Applying Louisiana law, the trial court concluded that it needed to determine the intent of the parties because the words of the Agreement did not appear to be clear and explicit regarding premises liability. After reading the Agreement as a whole, the court found that there was no indication that L & R intended to indemnify IP for its premises liability. The court noted that the Agreement used general and broad terms to describe what was covered, and did not specifically provide for IP's premises liability. The court considered that IP and L & R could have included specific language and an express provision if they intended to include indemnification for premises liability, and there was no sign that L & R unambiguously consented to indemnify IP for IP's premises liability.
The court also stated that even if the Agreement was clear and explicit, enforcement of the indemnity provision to cover premises liability would be an absurd consequence as it would flip the equitable nature of indemnity.
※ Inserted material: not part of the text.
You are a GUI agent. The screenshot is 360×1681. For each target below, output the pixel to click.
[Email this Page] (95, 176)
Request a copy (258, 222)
Finally, the court concluded that the alleged injury did not arise out of L & R's performance under the Agreement because L & R's performance was to sell and deliver the wood to IP, while IP's performance was to scale or weigh the wood that was delivered. L & R had no control over the scaling and weighing process, and L & R's performance had already been completed when the scaling and weighing process occurred. Thus, according to the court, Daniels' injuries were the consequence of IP's performance under the Agreement, not L & R's performance. The court considered all other issues raised in the third-party demand and cross-motion for summary judgment to be moot.
IP appealed.
DISCUSSION
A summary judgment is reviewed on appeal de novo , with the appellate court using the same criteria that govern the trial court's determination of whether summary judgment is appropriate, i.e. , whether there is any genuine issue of material fact, and whether the movant is entitled to judgment as a matter of law. Samaha v. Rau , 2007-1726 (La. 2/26/08), 977 So.2d 880.
Interpretation of a contract is the determination of the common intent of the parties. La. C.C. art. 2045. When the words of a contract are clear and explicit and lead to no absurd consequences, no further interpretation may be made in search of the parties' intent. La. C.C. art. 2046. Each provision in a contract must be interpreted in light of the other provisions so that each is given the meaning suggested by the contract as a whole. La. C.C. art. 2050. The words of a contract must be given their generally prevailing meaning. La. C.C. art. 2047.
Choice of law
Although the trial court analyzed the Agreement under Louisiana law, L & R argues that Texas law applies because the Agreement provided that the governing law is the state where the wood was harvested. A choice of law provision in a contract is presumed valid until it is proved invalid. Barnett v. American Const. Hoist, Inc. , 2011-1261 (La. App. 1 Cir. 2/10/12), 91 So.3d 345.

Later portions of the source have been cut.